So it wasn’t much longer before we left the Zagreb airport and drove into the city center of Zagreb.
The first thing we noticed was that the car we were driving was a Ford. It seemed a bit bigger than the cars we were used to in Greece. But once we got on the road, it turned out that the streets themselves seemed wider and more spaced out than in Greece.
Once we got into the city center, we tried to follow the GPS directions, but then it started to tell us to go in opposite directions of the one-way streets and even through pedestrian streets where vehicles are prohibited.
It was also bit strange to share the road with trolleys with tracks coinciding with the car traffic. It reminded me of the driving conditions in Melbourne, Australia, except Zagreb didn’t necessarily make the trolley tracks exclusively in the middle of the road usually not totally coinciding with the flow of traffic like it is here.
It turned out that we spent over an hour looking for the destination (on our GPS) while navigating the maze of one-way streets and pedestrian streets.
At 8:30pm, we finally parked at some signposted car park, which was a structured parking lot requiring the use of self-help tickets dispensers. We ended up walking at least 4 or so blocks to finally reach our rather hidden accommodation.
Once we were done with all the check-in formalities, the nice guy at the reception desk informed us that there was a closer car park that was property of the hotel. So he gave us the keys to the gate and wrote on our paper city map where we needed to go.
So once we were all checked in, we took the gate keys and proceeded to walk back to the car.
Finally, once we recovered the car, we drove back into town and followed the directions as the receptionist clearly stated. Eventually, we made it to the obscure gate (with graffiti all over it) next to some school.
We had no trouble opening up the left door with the key. However, swinging open the second door didn’t prove as obvious or as easy until some passerby saw that we were struggling and took a little time to try to help us out. Eventually, he figured out the slide mechanism that locked the gate on the right side. And once that was done, we parked in one of the limited spots within the enclosed walls of the car park.
Finally, we felt that this bit of mis-adventure was over and now we could finally enjoy the town. It always seems like adventure finds us, and in this particular instance, it resulted in a couple hours of figuring out the one-way streets of Zagreb plus figuring out the unexpected puzzles like that gate.

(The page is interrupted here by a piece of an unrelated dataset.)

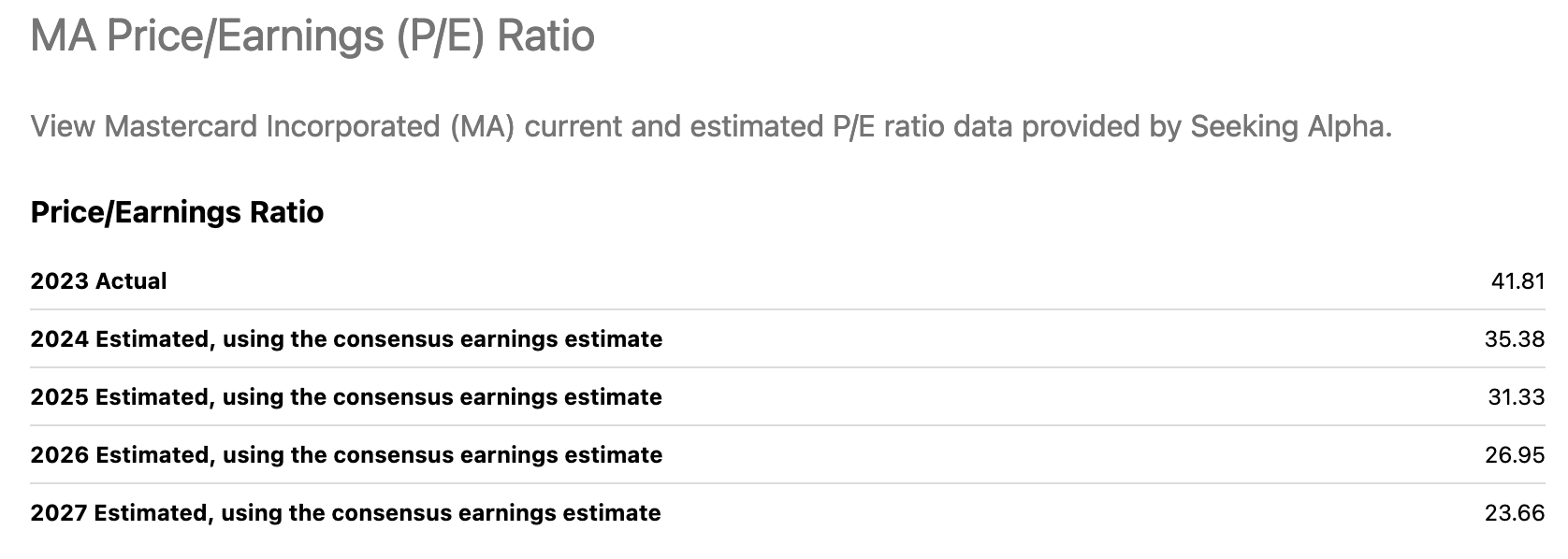Click the 41.81 value for 2023
Viewport: 1568px width, 559px height.
[x=1517, y=281]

But this is what independent travel is all about. Sure it’s full of the unpredictable, but it’s also the most rewarding. For in most places around the world, you get tested in that you have to adapt to the way things work wherever you go (not the other way around). And all these things make you grow and ultimately more flexible, which can be applied back at home (it was always a pet peeve of mine that folks back at home expect conditions similar to home when they travel and refuse to adapt to the circumstances).
After 9:15pm, we went from parking the car to walking in town. Eventually, we’d find this place called Vinodol, which was something our receptionist recommended.
By 9:35pm, we ate at Vinodol. It was Sunday night and we were told most restaurants don’t even open on Sunday. So while we were a bit tired and hungry, we mind as well just go for this place, even if the decor looked rather on the high end.
After the dinner, we explored the city center for a bit. First, we noticed a large square area with another statue of a guy on horseback (very Alexander the Great like). Then, we walked further north for another block seeing the tall and impressive church of St Stephen’s (LP says it’s now called the Cathedral of the Assumption of the Blessed Virgin Mary).
It was a little tricky taking photos in the dark without a tripod (I didn’t bring it on this trip so we could pack light), but I guess that was a tradeoff that had to be made since we knew traveling light would benefit us later on in this trip.
So it wasn’t until 11:05pm when we concluded our late night walking tour and made it back to the Pansion Jagerhorn. Now it was time to finally get cleaned up and ready to go to bed.